Every now and then I let her play with it at home. But it is NON-STOP. squeak squeak squeak squeak. I TRY to give her some time with it in hopes that she tires out and becomes quiet with it. No dice.
And when I take it away from her she doesn't stop obsessing over it. She keeps on looking for it. I have to force her to lay down/calm down. But even then I see it in her face. She wants that ball SO BAD.


----------



## GoingPostal (Sep 5, 2011)

Heck I'd channel that and use it to train everything, a drivey dog is so much easier to train.


----------



## PunkyPug (Apr 4, 2012)

GoingPostal said:


> Heck I'd channel that and use it to train everything, a drivey dog is so much easier to train.


I do use her ball in training her.
Every trick she has learned has used the ball.
I'm running out of tricks to teach her.
She knows: play dead, shake, paw, wave, roll over, dance, spin, high five


I want to use her ball when teaching her agility, I cannot find an agility park near by tho.


----------



## xchairity_casex (Oct 8, 2011)

GoingPostal said:


> Heck I'd channel that and use it to train everything, a drivey dog is so much easier to train.


100 percent agree!!

if you want a few more things to teach try teaching her to cover her eyes(as if she is hideing or praying), speak on command,you could teach her to pick up and throw a wad of papper in the trash,teach her to hand you things you drop,teach her to bring her bowl to you by saying somthing cute like "are you hungry?" then she runs to get her bowl,you could teach her to crawl along the floor,teach her to smile as in showingh er teeth, there are sooo many more adorable things you can teach her! (and also would love to see a video of her doing the things she already does!)


----------



## DDBsR4Me (Jan 23, 2012)

My first DDB, Bentley, was ball obsessed. He would play fetch until he had a heart attack if I would of let him...I always had to take the ball away and hide it from him so he'd stop. 

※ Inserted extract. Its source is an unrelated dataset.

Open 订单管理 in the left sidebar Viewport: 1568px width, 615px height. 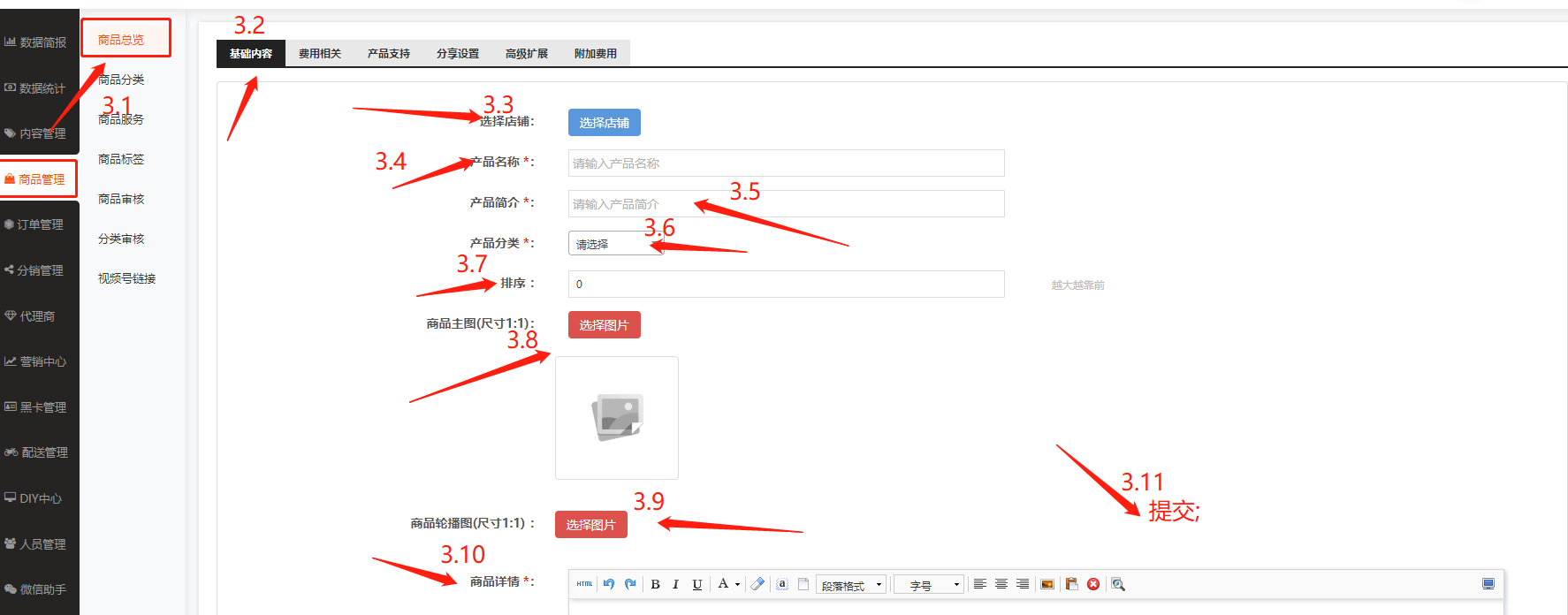click(40, 224)
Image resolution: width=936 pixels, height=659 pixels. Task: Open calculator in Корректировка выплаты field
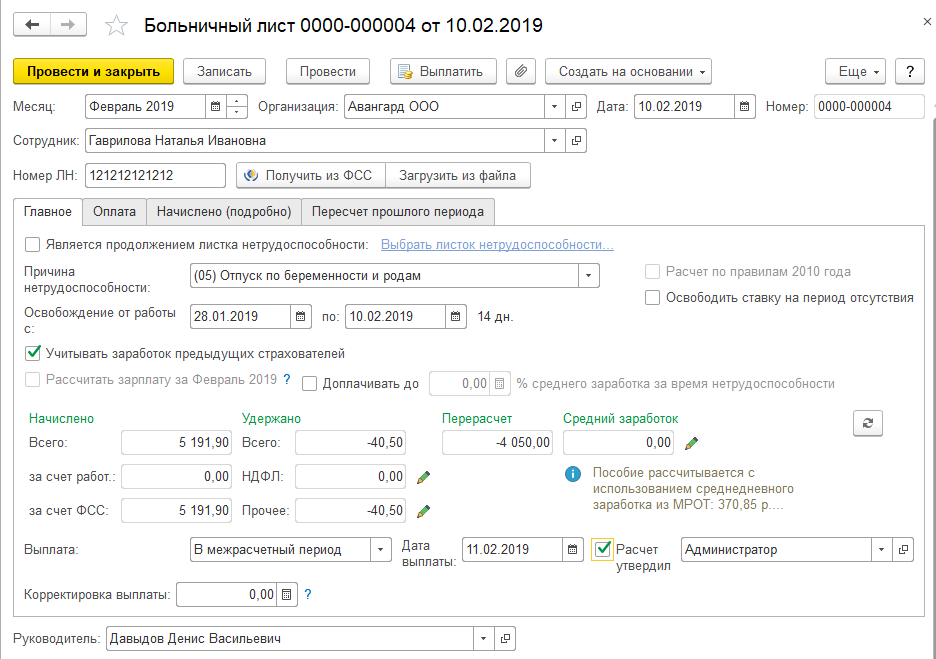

I actually really miss it, none of my dogs play fetch now. 

And he was my heart dog too, so that made it even more special.


----------



## liquid (Dec 28, 2011)

How's her obedience? You can use the ball for obedience training. Leash walking, people manners, dog manners, anything.

If youre out of tricks to teach... teach her how to fetch a drink from the fridge for you. :wink:


----------



## PunkyPug (Apr 4, 2012)

xchairity_casex said:


> 100 percent agree!!
> 
> if you want a few more things to teach try teaching her to cover her eyes(as if she is hideing or praying), speak on command,you could teach her to pick up and throw a wad of papper in the trash,teach her to hand you things you drop,teach her to bring her bowl to you by saying somthing cute like "are you hungry?" then she runs to get her bowl,you could teach her to crawl along the floor,teach her to smile as in showingh er teeth, there are sooo many more adorable things you can teach her! (and also would love to see a video of her doing the things she already does!)


Here are a coupla videos 
[video=facebook;1795431182733]http://www.facebook.com/video/video.php?v=1795431182733[/video]
[video=facebook;1795422982528]http://www.facebook.com/video/video.php?v=1795422982528[/video]


----------



## xchairity_casex (Oct 8, 2011)

oh my goodnesss!!! shes sooo adorable!! i just love her littke face! especielly when she rolls over to play dead!
and shes so eager its adorable!


----------



## kevin bradley (Aug 9, 2009)

I can't help but I can sympathize. 

Harry has a Buddy Glo Ball. It is his obsession. And when I say OBSESSION, don't underestimate what I'm saying. Ball rolls under the furniture triggers nonstop barking until I get it out. First thing when he wakes up is a search for the ball. When I was remodeling the house and took a furnace vent off the wall...the ball rolled down into the ductwork, unbeknownst to me at the time. He would sit by that Vent and just stare. A couple years later, when I removed it again... I found the ball. 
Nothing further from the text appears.